現れたニコラス。女が悟ったのは自分の最期。そして、ニコラスは問う。なにかあの子に与えたいものはあるか。そして、女は涙ながらにこう答えた。どうか、あの子に最高のクリスマスプレゼントを。そう、明日は年に一度のクリスマスイブだった。
訪れたクリスマスイブ。廃棄という任と共に、禁忌の子を預けられたニコラス。向かった先は聖夜街の外れ。これが俺からのプレゼントだ。自分の息子が通るであろう道に置かれた禁忌の子。仕組まれていた出会いの答えは、ふたりからの優しさだった。

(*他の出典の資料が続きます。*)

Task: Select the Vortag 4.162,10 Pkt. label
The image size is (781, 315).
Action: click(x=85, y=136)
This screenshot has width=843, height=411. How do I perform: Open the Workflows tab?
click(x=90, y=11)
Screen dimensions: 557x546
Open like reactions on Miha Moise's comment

必然の出会いを果たした禁忌の子であるアーサーと、ニコラスの息子であるサンタクローズ。そして、サンタクローズがついた小さな嘘。やがて肯定される禁忌の命。ニコラスはただ嬉しかった。聖人でありながら、ふたりの子供の父親になれたことが。
だが、幸せはそう長くは続かなかった。禁忌の血が生きているという密告。呼び出されるニコラス。そして、ニコラスへ与えられた罰。それは、二度と子供たちに会ってはならない、というものだった。これも決定か。こうして、ニコラスは姿を消した。
子供たちは知らなかった。なぜニコラスが姿を消したのか。切り取られた家族写真。子供たちは知らなかった。なぜニコラスが決定に従ったのか。すべては子供たちを守るため。そう、ニコラスはすべての事実を抱え、たったひとり姿を消したのだった。

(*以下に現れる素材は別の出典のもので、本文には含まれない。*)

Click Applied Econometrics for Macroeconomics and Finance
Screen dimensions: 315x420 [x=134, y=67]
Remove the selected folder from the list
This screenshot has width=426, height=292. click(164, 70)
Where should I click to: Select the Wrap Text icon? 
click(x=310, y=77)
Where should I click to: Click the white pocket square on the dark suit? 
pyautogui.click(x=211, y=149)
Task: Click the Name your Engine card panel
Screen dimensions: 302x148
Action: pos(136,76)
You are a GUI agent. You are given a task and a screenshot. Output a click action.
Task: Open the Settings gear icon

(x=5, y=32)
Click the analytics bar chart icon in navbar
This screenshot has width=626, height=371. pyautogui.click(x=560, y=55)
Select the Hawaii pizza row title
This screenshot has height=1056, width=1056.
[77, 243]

聖人として生きるニコラスの楽しみはひとつ。使徒ドロッセルが集積した子供たちの成長の記録。抱きしめることも、会うことすらも叶わない子供たちの成長の記録。ただ遠くからその成長を見守ることだけが楽しみだった。あぁ、いい大人になれよ。
やがて刻は経ち、ふたりの子供は別々の道を歩き出した。アーサーに届けられた世界評議会への推薦状。どうして、普通に生かしてやれないんだ。怒りを堪えるのに必死なニコラス。だが、そんなニコラスを牽制する決定者たち。君は父じゃなく聖人だ。

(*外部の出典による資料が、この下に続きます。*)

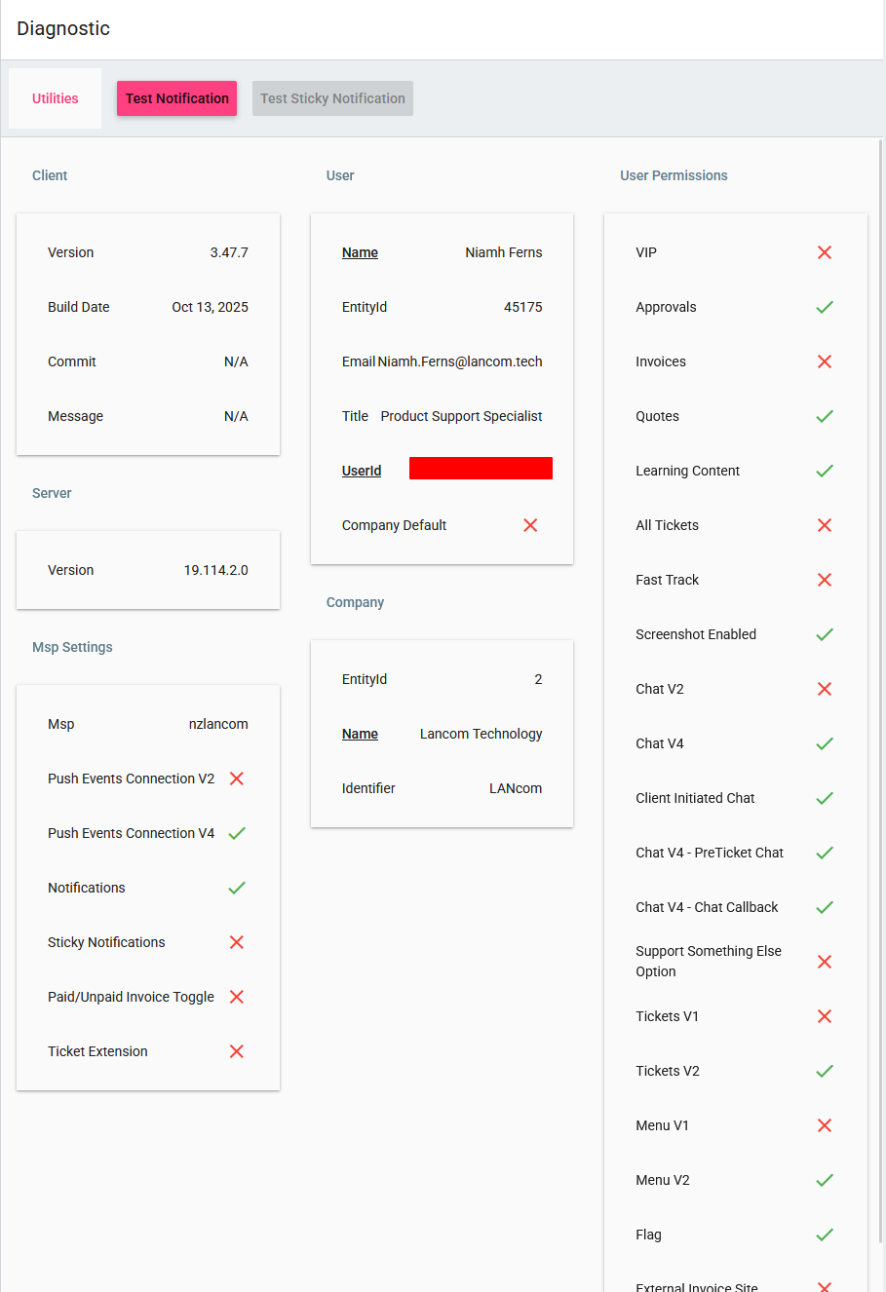Click the red X beside Company Default
This screenshot has height=1292, width=886.
(530, 525)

やがて、何の因果か、聖なる扉の前で堕ちたアーサー。そんなアーサーを昔からの名前で呼び続けるサンタクローズ。その一部始終を遠く離れた場所から見つめることしか出来なかったニコラス。こんな結末になるくらいだったら。俺はイマの世界を―。
だが、ニコラスが思い留まったのは、最期のときまでアーサーの瞳が真っ直ぐだったから。あぁ、これはアイツが望んだことなのか。子供が自分の足で進んだ未来を、否定する親がいるだろうか。だからニコラスはアーサーを肯定しようとしたのだった。